At present it is probably premature to evaluate the net consequences of recent labor market changes on health. The full impact of these changes brought about by technological change and deindustrialization has yet to be felt, and our current understanding of the labor market careers of individuals is far from perfect. It is premature to argue that all of the recent changes will have far-reaching detrimental effects. Although the proportion of ‘atypical’ employment contracts has increased, the financial burden of unemployment may have increased, and job insecurity is on the rise, the average length of tenure has not declined, and part-time and short-term contracts may in some circumstances be an avenue out of unemployment.
Furthermore, most of the research on the effects of unemployment has thus far examined only two states: unemployed vs. employed. Although relevant, evidence from such studies cannot be assumed to apply to situations in which atypical employment contracts are increasing rapidly. The emerging literature on job insecurity has broadened this picture. However, other forms of underemployment, involuntary part-time employment, and employment at wages below the poverty line are also the experience of working life for many employees, but less is known about their impact on health.

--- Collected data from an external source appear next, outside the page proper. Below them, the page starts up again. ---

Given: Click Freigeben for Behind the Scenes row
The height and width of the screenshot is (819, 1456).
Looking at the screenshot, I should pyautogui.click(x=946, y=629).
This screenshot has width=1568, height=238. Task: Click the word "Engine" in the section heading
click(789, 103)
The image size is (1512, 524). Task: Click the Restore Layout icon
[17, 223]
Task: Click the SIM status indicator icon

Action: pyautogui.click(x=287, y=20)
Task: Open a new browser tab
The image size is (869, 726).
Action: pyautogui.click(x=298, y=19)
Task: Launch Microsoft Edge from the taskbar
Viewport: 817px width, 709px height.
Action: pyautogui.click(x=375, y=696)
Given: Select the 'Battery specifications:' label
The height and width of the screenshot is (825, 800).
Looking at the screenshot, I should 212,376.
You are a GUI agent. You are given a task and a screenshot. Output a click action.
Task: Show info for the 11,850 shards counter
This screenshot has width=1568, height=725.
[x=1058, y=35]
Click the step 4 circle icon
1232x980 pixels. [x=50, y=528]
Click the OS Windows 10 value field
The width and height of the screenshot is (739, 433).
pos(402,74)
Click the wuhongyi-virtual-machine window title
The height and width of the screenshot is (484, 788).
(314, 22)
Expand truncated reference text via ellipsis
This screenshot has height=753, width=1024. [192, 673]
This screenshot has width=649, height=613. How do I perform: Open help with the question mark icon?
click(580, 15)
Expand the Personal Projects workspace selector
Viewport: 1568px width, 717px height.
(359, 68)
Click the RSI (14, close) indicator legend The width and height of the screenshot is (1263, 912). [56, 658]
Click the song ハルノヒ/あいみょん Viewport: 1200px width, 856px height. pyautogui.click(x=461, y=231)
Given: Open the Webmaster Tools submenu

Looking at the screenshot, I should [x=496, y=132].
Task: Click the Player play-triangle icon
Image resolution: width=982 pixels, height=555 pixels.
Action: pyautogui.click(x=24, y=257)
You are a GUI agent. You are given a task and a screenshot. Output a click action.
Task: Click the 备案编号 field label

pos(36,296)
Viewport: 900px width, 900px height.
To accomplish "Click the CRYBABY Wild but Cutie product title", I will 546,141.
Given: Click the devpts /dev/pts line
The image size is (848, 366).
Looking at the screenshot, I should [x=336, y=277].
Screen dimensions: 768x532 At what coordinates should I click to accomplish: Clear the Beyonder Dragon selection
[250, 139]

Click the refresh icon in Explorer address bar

Research evidence on the health effects of unemployment and job insecurity is scarce in developing and newly industrialized countries, and the evidence gathered here has unknown relevance to employees in these countries. However, to the extent that unemployment, different forms of underemployment, and job insecurity lead to financial difficulties or worry and the loss of status and social networks, it is possible that their effects are more potent in societies where labor rights are more limited and social safety networks are less developed or nonexistent.
A full assessment of the nature of the relationship among unemployment, job insecurity, and health remains difficult to achieve. We have demonstrated the problems of causal inference with observational data in this area of public health and refer to some but by no means all of the best research evidence. We have focused our discussion on longitudinal analyses of change as these studies provide the best possibility to disentangle the complex web of causal pathways.
Whatever the explanation for the poor health of the unemployed, the true public health burden of economic recession, increasing unemployment, and job insecurity cannot be accurately estimated from the current research evidence. However, longitudinal follow-up studies of unemployment and reemployment have quite convincingly established their effects on various indicators of mental health, and a growing body of research on job insecurity provides similar evidence. Evidence on the effects of job insecurity and unemployment on physical health and mortality is more inconclusive; the nature and size of the effects remain difficult to determine. Conflicting reviews of scientific evidence on this topic in the past 20 years are a poignant reminder of this difficulty.